HOLLYWOOD - Oprah Winfrey wanted pancakes.

I know, I know - that goes against everything you've read about the suddenly svelte talk show host and actress, who recently dropped more than 60 pounds with the help of a strict diet regiment and a lot of water.But she freely admitted to television critics interviewing her here during the winter press tour Saturday that that morning, after she finished her six-mile run, she wanted pancakes. A full order. With home-made applesauce.

Which wouldn't be a problem for most folks. I mean, if you or I made $6 million or so last year and we decided that we wanted pancakes one morning, we'd darn well have them, wouldn't we? But it isn't so easy for Winfrey, who lives her life in the fish bowl fantasy world of fame.

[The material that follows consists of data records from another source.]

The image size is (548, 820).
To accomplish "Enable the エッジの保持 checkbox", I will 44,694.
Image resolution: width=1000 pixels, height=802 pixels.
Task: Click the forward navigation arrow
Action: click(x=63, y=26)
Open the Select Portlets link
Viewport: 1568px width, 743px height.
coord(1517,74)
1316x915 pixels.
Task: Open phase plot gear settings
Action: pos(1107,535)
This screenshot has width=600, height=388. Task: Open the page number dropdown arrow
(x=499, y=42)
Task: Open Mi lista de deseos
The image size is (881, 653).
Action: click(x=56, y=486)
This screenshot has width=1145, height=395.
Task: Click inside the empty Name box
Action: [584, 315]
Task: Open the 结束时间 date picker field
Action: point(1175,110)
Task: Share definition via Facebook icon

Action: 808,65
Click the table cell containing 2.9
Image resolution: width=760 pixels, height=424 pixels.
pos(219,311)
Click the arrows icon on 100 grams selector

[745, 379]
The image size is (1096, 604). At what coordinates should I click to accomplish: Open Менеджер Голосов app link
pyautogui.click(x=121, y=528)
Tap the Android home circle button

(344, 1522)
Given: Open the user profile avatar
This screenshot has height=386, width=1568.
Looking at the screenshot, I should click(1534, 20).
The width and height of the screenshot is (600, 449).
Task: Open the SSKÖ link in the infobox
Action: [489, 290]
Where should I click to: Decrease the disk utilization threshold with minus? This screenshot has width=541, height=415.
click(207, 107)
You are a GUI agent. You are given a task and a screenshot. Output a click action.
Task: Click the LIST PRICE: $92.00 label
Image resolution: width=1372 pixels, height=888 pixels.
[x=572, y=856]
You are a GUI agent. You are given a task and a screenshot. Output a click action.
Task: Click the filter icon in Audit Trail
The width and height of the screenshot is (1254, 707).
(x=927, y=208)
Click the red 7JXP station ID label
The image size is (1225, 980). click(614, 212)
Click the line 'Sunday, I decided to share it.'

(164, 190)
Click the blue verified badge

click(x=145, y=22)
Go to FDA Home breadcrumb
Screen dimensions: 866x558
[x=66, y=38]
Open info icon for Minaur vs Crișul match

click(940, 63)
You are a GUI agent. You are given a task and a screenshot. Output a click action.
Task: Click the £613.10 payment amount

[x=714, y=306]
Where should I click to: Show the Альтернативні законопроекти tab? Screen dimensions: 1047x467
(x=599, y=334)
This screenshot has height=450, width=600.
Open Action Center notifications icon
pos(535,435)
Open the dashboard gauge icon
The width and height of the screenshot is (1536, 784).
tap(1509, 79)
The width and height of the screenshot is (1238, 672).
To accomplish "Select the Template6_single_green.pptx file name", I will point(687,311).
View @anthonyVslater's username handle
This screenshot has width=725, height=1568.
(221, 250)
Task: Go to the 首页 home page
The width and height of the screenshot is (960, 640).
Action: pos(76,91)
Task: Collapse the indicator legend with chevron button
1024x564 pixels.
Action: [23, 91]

"I really want the pancakes," she told her husband, "but I'm sure it will get printed."

Don't laugh. It's happened to her before. In fact, the day before while she was walking through the airport she noticed a tabloid magazine with the headline, "Oprah Risking Her Life to Stay on Diet - And Risking the Show."

"This whole celebrity-fame trip is very interesting," said Winfrey, looking sexy and slim in a short black dress and lacey black nylons. "I'm rather amused by it."

And not intimidated. She had the pancakes.

"I have learned not to be controlled by the frenzy," she said. "I realize why so many people fall apart and turn to alcohol, drugs, fooling around and all that stuff. Because if you allow yourself to be influenced at all by the outside frenzy - what you guys (critics) write, what I read in the tabloids, the rumors on the street - it will absolutely destroy you."

The multi-media star, who will produce and be featured in ABC's "The Women of Brewster Place" miniseries in March, knows whereof she speaks. "There was a time," she said, "when I read everything, I got upset, I would call critics who wrote bad things. I tried to explain to them that I'm really not that way, I'm not a sleaze."

That's probably why it upset her so much when one tabloid printed a story about what she had supposedly ordered at a restaurant - a huge amount of food that would have represented an incredible eating binge if it had been her order, which it wasn't. "It ticked me off," she says now. It made me look like a pig and I was just upset by it."

But not anymore.

"Bill Cosby told me that there would come a time when it wouldn't bother me anymore, and then I would know that I was growing up," she continued. "And I'm really at the point now where I just feel like I'm not in it. I read it and . . . I'm really very pleased at the way I've handled it, actually.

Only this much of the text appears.